TAO (Train Adapt Optimize) Toolkit is a python based AI toolkit that's built on TensorFlow and PyTorch. It provides transfer learning capability to adapt popular neural network architectures and backbones to your data, allowing you to train, fine-tune, prune, quantize and export highly optimized and accurate AI models for edge deployment.
The purpose built pre-trained models accelerate the AI training process and reduce costs associated with large scale data collection, labeling, and training models from scratch. Transfer learning with pre-trained models can be used for AI applications in smart cities, retail, healthcare, industrial inspection and more. TAO supports training for CV, 3D Point cloud, ASR, NLP and TTS modalities.

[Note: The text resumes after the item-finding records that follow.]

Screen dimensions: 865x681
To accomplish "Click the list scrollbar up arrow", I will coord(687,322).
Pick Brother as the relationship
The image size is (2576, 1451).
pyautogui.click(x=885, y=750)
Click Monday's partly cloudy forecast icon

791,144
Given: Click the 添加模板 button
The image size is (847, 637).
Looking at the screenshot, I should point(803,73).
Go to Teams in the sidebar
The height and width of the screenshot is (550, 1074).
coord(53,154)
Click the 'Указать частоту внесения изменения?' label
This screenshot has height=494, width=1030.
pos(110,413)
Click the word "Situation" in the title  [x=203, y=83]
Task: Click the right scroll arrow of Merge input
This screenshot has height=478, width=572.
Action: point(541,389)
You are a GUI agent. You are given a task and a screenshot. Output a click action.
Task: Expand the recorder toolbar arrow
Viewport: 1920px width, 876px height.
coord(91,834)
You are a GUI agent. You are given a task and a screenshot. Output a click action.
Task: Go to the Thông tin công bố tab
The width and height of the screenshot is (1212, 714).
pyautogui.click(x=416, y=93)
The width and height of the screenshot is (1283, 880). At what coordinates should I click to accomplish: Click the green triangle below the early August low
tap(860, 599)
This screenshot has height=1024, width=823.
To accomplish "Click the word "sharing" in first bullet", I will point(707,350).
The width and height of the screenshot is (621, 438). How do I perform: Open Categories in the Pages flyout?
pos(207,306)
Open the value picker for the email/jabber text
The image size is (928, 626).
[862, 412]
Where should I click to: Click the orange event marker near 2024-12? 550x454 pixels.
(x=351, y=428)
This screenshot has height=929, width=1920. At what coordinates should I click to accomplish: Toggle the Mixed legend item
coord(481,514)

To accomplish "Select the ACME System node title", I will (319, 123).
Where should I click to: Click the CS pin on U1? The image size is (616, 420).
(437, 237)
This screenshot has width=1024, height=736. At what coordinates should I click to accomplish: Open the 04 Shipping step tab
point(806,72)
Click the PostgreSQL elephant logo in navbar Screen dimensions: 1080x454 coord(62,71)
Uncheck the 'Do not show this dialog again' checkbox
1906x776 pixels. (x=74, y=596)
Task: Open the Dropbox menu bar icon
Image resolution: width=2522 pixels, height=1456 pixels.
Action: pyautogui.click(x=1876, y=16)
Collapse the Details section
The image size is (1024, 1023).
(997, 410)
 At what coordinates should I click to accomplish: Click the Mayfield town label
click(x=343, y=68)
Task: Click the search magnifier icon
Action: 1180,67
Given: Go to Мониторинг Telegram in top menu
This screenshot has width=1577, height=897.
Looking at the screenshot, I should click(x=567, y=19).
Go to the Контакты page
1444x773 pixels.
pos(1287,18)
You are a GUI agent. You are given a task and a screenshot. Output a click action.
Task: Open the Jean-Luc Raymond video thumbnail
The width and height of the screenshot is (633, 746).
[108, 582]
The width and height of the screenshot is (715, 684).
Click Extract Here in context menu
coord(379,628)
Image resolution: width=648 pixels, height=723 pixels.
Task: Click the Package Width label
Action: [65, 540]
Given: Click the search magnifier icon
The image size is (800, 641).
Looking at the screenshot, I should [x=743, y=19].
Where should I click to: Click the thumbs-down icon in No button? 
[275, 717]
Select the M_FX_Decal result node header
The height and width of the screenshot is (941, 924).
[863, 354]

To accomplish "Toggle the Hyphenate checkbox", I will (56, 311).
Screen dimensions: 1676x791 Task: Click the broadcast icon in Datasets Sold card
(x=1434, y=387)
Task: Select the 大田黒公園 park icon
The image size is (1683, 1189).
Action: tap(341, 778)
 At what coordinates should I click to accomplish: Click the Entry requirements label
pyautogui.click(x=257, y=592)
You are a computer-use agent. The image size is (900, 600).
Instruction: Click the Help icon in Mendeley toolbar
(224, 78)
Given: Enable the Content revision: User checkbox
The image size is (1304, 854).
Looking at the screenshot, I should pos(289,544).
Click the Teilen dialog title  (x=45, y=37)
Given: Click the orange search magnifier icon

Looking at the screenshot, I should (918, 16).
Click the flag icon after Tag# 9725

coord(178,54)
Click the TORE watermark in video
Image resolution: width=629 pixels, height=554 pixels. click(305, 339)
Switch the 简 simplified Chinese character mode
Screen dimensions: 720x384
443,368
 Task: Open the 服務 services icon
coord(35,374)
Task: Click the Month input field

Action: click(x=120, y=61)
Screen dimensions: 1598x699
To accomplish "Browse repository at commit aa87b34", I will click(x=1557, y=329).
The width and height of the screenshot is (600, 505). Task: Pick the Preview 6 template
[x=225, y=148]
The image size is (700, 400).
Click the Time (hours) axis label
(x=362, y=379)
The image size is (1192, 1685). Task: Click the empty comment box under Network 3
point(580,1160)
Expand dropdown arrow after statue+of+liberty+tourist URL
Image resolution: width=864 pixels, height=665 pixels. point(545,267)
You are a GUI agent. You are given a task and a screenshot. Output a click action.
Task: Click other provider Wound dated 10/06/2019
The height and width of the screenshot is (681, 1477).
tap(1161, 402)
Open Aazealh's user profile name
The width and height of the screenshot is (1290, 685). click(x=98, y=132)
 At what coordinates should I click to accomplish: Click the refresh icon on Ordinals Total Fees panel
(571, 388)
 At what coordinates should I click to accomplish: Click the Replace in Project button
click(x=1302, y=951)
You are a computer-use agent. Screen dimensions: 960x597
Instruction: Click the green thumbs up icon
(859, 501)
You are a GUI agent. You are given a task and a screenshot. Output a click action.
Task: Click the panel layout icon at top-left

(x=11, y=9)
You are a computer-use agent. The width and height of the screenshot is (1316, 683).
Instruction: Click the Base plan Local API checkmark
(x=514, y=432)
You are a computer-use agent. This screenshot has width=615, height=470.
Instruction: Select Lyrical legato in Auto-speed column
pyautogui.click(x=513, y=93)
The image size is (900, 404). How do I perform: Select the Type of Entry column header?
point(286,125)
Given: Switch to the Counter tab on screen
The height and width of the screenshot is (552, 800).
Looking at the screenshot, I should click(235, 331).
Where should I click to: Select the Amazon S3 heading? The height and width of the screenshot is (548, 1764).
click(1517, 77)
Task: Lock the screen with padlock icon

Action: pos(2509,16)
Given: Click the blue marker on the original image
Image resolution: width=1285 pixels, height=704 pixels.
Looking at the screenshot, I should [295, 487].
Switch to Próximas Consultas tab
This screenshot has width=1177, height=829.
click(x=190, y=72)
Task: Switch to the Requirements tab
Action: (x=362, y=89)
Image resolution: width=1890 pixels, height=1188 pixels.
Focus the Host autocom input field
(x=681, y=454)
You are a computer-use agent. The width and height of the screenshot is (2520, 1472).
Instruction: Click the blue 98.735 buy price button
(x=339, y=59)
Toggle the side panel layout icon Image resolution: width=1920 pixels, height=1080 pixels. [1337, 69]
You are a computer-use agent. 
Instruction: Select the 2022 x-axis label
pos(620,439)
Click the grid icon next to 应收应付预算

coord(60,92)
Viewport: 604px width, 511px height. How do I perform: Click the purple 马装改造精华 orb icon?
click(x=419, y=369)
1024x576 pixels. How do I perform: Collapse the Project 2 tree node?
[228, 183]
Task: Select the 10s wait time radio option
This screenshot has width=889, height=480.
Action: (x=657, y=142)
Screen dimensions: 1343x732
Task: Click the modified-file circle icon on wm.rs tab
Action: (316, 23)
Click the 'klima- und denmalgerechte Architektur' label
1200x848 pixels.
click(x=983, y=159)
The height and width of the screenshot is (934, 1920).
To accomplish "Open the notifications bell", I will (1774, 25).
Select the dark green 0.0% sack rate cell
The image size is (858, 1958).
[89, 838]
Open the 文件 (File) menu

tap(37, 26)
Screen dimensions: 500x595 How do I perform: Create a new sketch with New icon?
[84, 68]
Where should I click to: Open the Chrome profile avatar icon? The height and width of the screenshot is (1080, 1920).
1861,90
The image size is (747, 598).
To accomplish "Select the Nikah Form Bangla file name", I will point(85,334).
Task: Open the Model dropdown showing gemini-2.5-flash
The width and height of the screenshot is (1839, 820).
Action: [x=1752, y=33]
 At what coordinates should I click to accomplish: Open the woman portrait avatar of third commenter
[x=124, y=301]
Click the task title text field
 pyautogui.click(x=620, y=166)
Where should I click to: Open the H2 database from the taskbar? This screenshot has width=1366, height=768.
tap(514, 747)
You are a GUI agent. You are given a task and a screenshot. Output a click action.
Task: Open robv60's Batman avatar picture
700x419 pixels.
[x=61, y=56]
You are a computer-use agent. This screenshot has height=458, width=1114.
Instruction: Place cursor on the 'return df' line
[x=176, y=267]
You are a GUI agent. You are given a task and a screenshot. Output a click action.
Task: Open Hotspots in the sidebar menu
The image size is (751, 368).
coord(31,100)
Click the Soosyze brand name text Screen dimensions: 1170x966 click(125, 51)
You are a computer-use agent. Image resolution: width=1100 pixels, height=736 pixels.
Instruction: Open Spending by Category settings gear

TAO Toolkit packages a collection of containers, python wheels, models and helm chart. AI training tasks run either on TensorFlow or PyTorch depending upon the entrypoint for the model.
For deployment, TAO models can be deployed to DeepStream for video analytics applications, Riva for Conversational AI applications or Triton for inference serving use cases.
All containers needed to run TAO can be pulled from this location. See the list below for all available containers in this registry.
|TAO Container Type||container_name:tag||What's it used for?|
|TAO TensorFlow v1 container||nvcr.io/nvidia/tao/tao-toolkit:4.0.0-tf1.15.5||Older CV networks like YOLOs, FasterRCNN, DetectNet_v2, MaskRCNN, UNET and more|
|TAO TensorFlow v2 container||nvcr.io/nvidia/tao/tao-toolkit:4.0.0-tf2.9.1||CV networks like EfficientDet, EfficientNet and more|
|TAO PyTorch container||nvcr.io/nvidia/tao/tao-toolkit:4.0.0-pyt||Newer CV networks like Deformable-DETR, SegFormer and more as well as all ConvAI networks|
|TAO Deploy container||nvcr.io/nvidia/tao/tao-toolkit:4.0.0-deploy||Container used to TensorRT engine, INT8 calibration from a trained TAO model and evaluation on said TensorRT engine|
|TAO API container||nvcr.io/nvidia/tao/tao-toolkit:4.0.0-api||Front-end services container that can be used to host a TAO REST API server for remote execution of model training tasks. Useful for building higher level services|
There are 4 ways to run TAO depending on user preference and their setup. See the full list below.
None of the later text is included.